#### [RECORDS SUPPLIED]

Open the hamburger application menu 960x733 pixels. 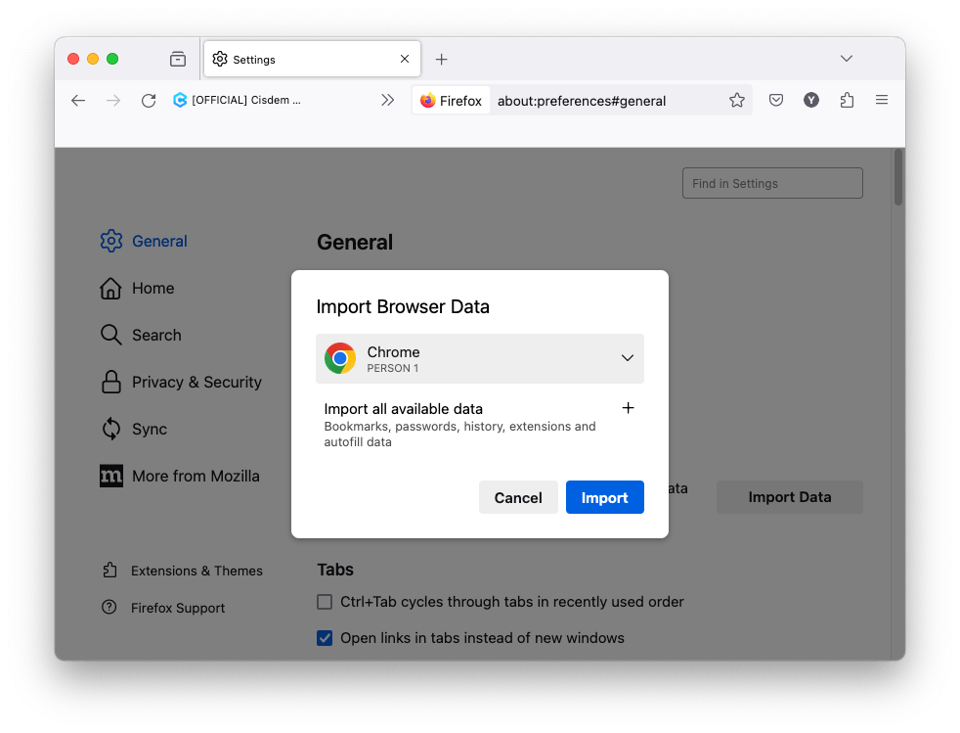click(882, 101)
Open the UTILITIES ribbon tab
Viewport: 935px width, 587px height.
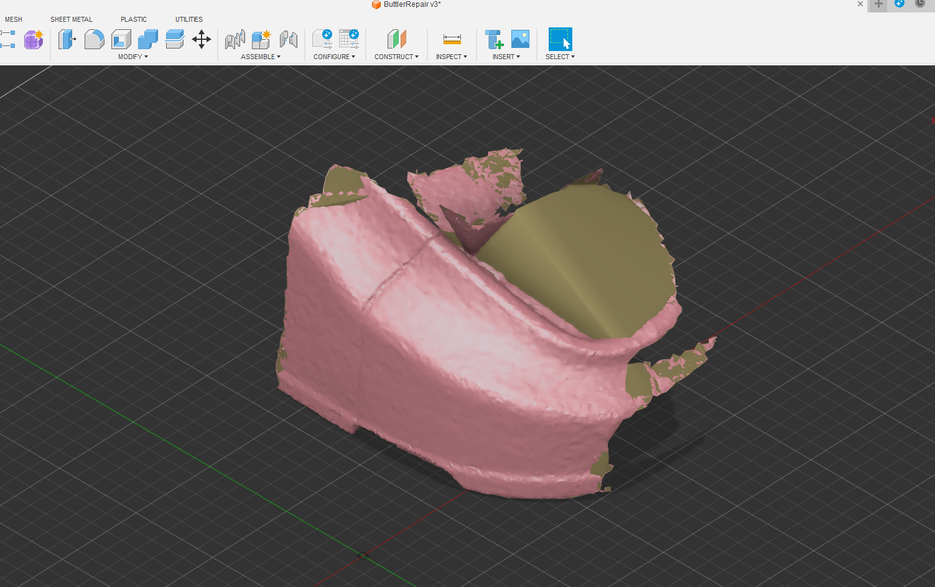188,19
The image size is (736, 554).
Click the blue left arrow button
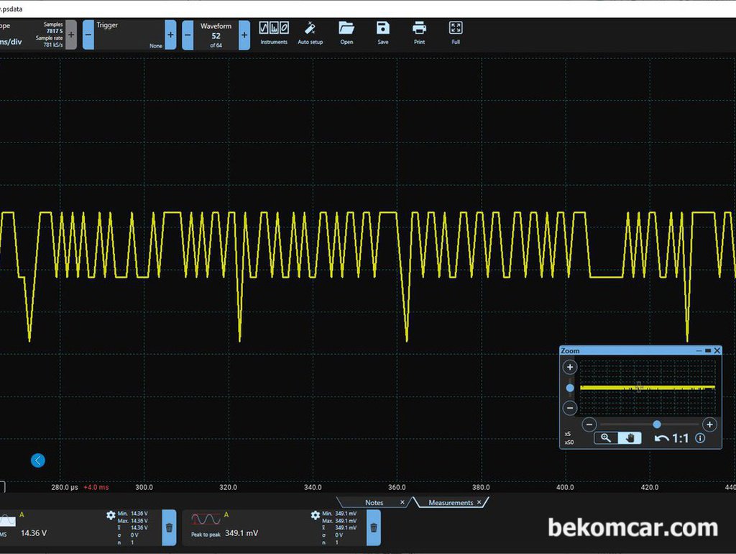click(38, 460)
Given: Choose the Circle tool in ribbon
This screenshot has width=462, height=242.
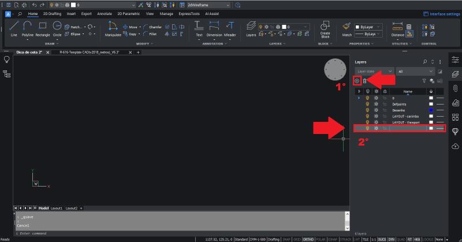Looking at the screenshot, I should click(57, 28).
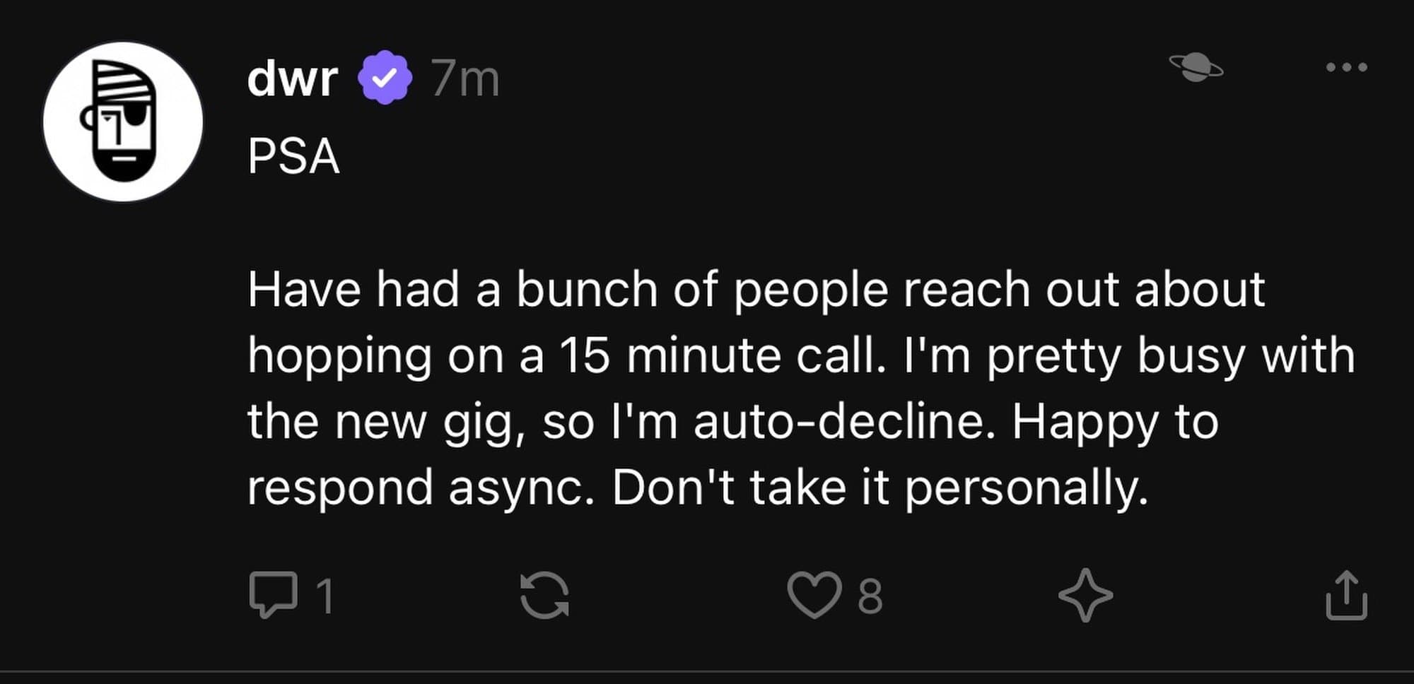Open dwr's profile picture avatar
This screenshot has height=684, width=1414.
123,122
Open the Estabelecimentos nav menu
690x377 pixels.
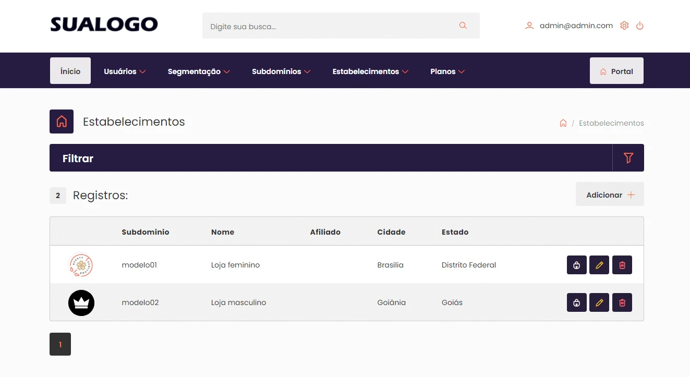click(370, 71)
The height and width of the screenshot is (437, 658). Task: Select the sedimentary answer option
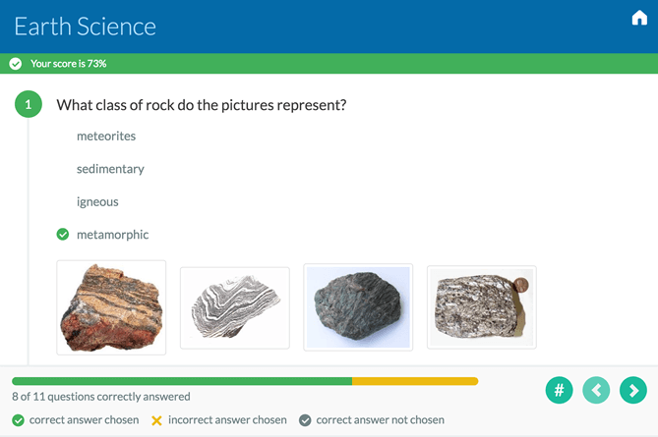110,169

#### [EXERCISE OBJECTIVE]
Where does the string "ribbon" appear in the records above? Return every line that holds it.

#### [WRITTEN RESPONSE]
Open the UTILITIES ribbon tab
Given: Choose the Circle tool in ribbon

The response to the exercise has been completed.